I got a simple C++ class that holds a C array together with its shape for convenience:
template <typename T> class GpuBuffer {
public:
GpuBuffer(mydim4 shape = {1, 1, 1, 1}) : data(0) {
resize(shape);
}
inline operator T*() { return data; }
inline T* operator ->() { return data; }
inline T& operator[](const idx_t& at) { return data[at]; }
// …
mydim4 shape;
T *data = 0;
};
using BUF = GpuBuffer<DT_CUDA>;
I am using SWIG to generate python code to access this from python. It works well, but I struggle with getting the contained array converted back to numpy.
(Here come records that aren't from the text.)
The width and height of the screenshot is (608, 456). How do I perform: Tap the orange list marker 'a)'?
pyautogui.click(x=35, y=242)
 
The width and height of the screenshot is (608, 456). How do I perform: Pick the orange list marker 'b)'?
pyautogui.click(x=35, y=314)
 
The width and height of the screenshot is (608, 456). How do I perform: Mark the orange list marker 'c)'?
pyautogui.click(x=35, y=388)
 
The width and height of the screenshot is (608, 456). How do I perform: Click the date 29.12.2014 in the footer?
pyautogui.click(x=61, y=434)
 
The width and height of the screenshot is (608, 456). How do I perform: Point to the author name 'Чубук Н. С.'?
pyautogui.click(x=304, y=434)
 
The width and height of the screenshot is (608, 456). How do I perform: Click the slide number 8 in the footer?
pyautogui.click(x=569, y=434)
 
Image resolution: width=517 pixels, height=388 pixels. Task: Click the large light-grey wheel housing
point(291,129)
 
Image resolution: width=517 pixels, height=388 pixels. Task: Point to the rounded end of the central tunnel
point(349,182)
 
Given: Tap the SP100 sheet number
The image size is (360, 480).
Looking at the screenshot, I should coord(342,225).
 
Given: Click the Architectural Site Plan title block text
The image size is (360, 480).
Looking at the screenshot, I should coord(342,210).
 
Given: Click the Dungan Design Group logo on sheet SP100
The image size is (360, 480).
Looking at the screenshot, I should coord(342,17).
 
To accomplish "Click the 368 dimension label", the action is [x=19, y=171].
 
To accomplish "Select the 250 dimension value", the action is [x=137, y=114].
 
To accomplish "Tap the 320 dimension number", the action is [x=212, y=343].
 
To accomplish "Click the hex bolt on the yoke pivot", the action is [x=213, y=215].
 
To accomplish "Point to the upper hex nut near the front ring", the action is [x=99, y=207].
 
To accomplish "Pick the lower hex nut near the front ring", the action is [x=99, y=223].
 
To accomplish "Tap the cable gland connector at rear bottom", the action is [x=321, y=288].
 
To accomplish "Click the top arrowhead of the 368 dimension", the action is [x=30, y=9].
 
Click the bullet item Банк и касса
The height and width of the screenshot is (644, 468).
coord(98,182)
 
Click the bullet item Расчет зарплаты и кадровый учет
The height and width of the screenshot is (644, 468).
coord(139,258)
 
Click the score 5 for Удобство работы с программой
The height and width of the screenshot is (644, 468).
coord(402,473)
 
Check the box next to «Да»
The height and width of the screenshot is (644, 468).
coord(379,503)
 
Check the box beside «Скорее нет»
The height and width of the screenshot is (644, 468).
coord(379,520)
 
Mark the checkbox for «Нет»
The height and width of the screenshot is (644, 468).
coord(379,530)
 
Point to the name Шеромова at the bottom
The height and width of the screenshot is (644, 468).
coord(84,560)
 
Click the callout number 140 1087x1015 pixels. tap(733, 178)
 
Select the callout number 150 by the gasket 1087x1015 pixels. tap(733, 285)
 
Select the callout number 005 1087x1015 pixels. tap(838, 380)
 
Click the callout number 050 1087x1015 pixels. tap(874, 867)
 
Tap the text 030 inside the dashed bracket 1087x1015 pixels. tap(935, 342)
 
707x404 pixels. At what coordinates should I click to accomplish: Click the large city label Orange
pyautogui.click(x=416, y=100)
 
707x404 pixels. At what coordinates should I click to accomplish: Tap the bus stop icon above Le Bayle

Currently, I use this code in my flambeau.i
:
%pythoncode %{
import numpy
def as_numpy(buf):
e = numpy.empty(buf.length(), dtype="float32")
for i in range(0, buf.length()):
e[i] = buf[i]
e = e.reshape((buf.shape.batches, buf.shape.channels, buf.shape.height, buf.shape.width))
return e
%}
I can then call flambeau.as_numpy(buffer)
and get a numpy array back.
It works, but it is, of course, excruciatingly slow.
How do I best go about the other direction? Do I use typemaps? How would I do that? How can I make sure there won't be memory leaks?